Instructions to follow: Print, in exact form, the lines below from the one containing "Given: Click the" through the one containing "Where should I click to: Select", and omit all others.
*** Opening of Data for processing ***
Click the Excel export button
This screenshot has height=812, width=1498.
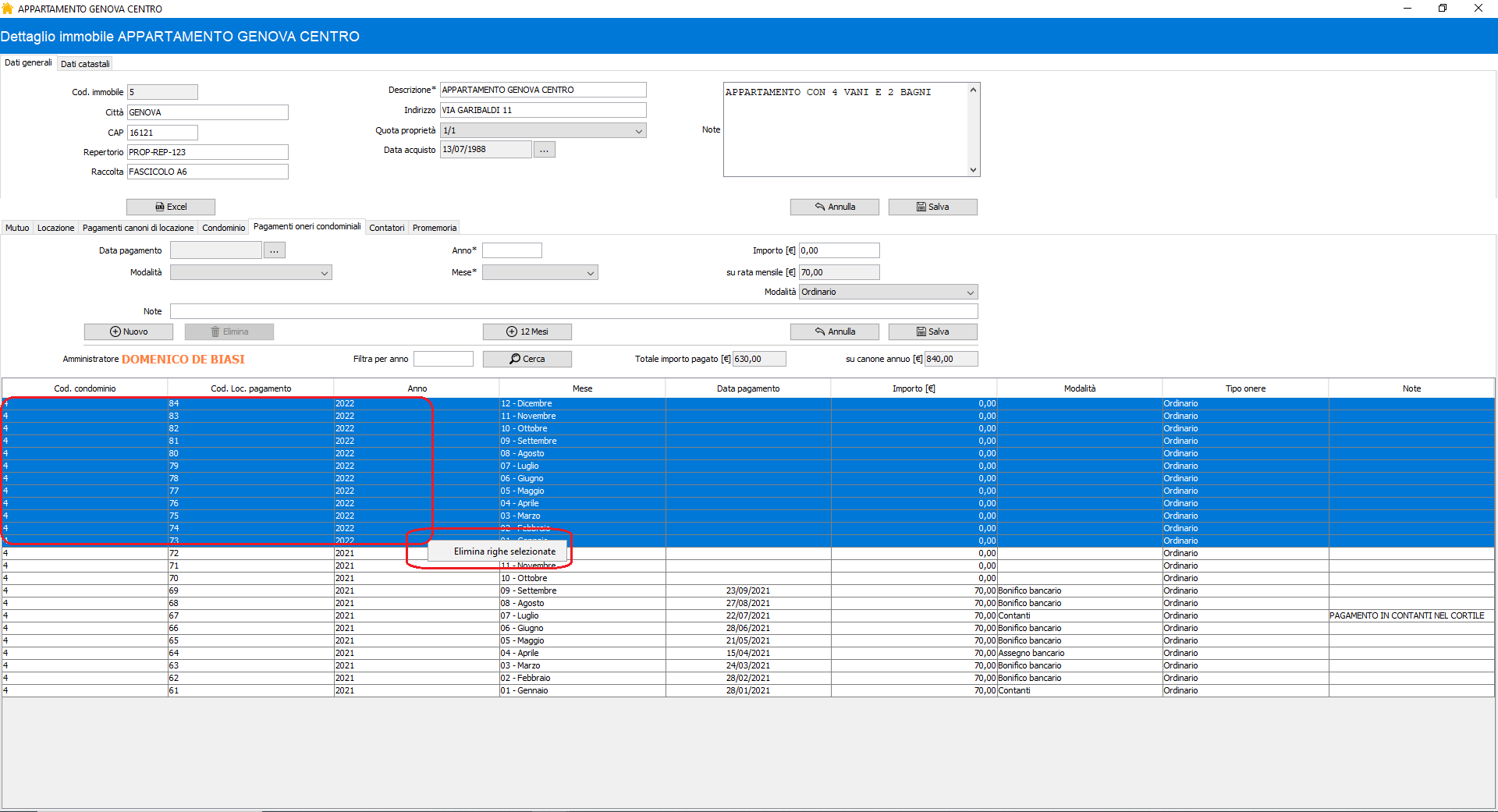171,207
*** Close of Data for processing ***
*** Opening of Data for processing ***
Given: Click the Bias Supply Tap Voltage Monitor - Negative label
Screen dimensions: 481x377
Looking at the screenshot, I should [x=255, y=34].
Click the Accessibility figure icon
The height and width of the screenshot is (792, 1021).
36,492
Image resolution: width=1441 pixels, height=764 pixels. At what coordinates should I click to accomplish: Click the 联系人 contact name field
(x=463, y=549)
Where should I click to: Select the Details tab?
*** Close of Data for processing ***
*** Opening of Data for processing ***
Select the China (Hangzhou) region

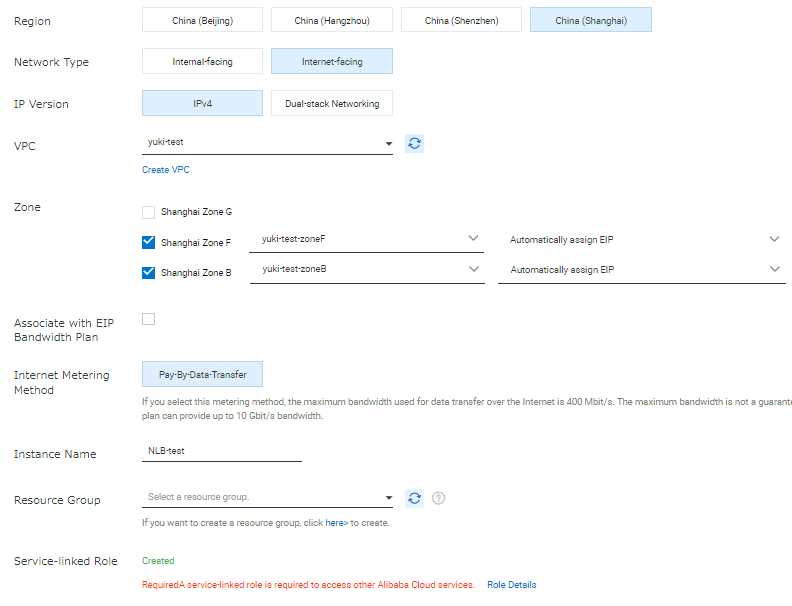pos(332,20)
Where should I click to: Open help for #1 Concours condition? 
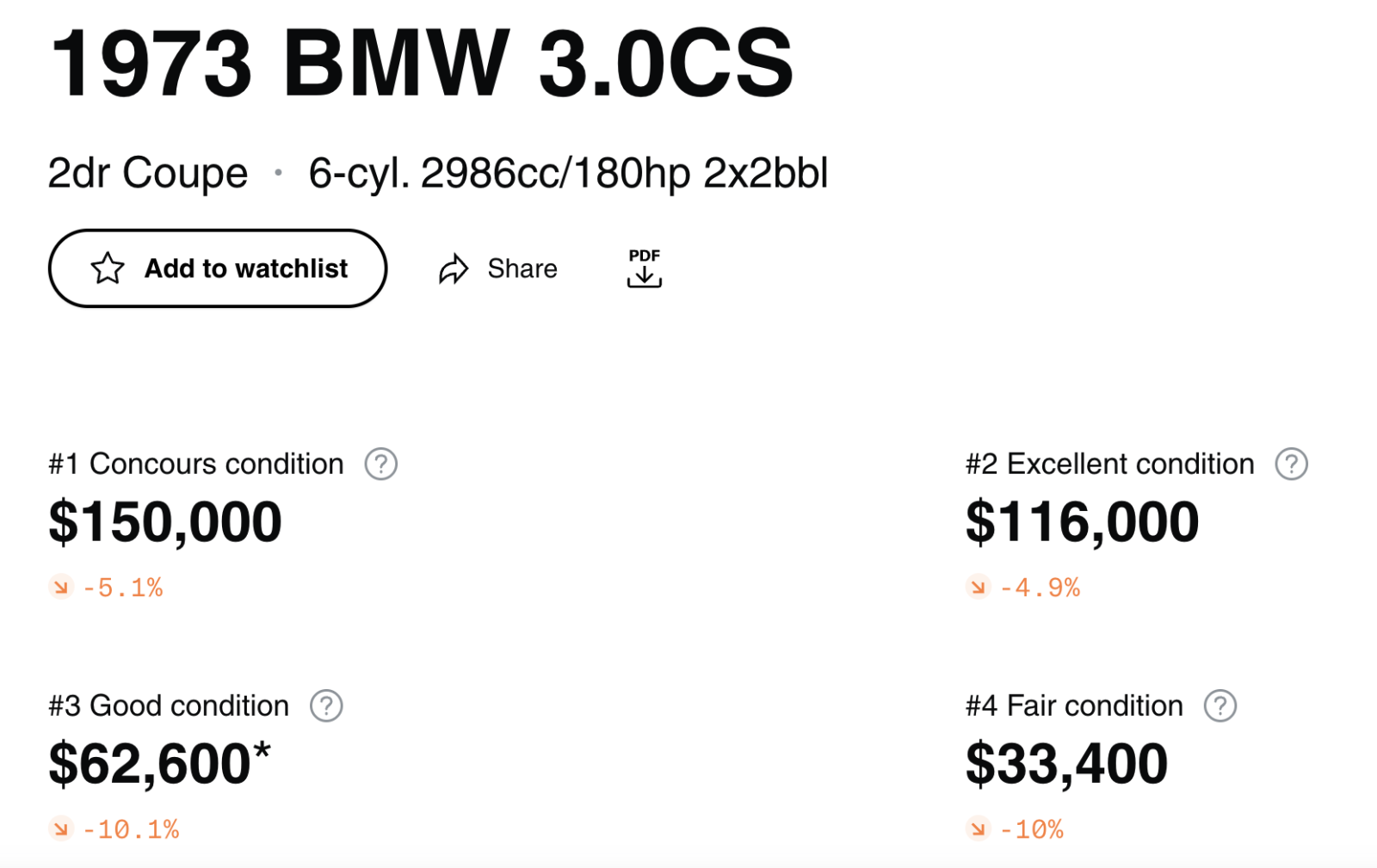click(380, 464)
*** Close of Data for processing ***
Response to the task:
Given: Click the Bias Supply Tap Voltage Monitor - Negative label
Screen dimensions: 481x377
Looking at the screenshot, I should [x=255, y=34].
Click the Accessibility figure icon
The height and width of the screenshot is (792, 1021).
36,492
Image resolution: width=1441 pixels, height=764 pixels. At what coordinates should I click to accomplish: Click the 联系人 contact name field
(x=463, y=549)
Where should I click to: Select the Details tab?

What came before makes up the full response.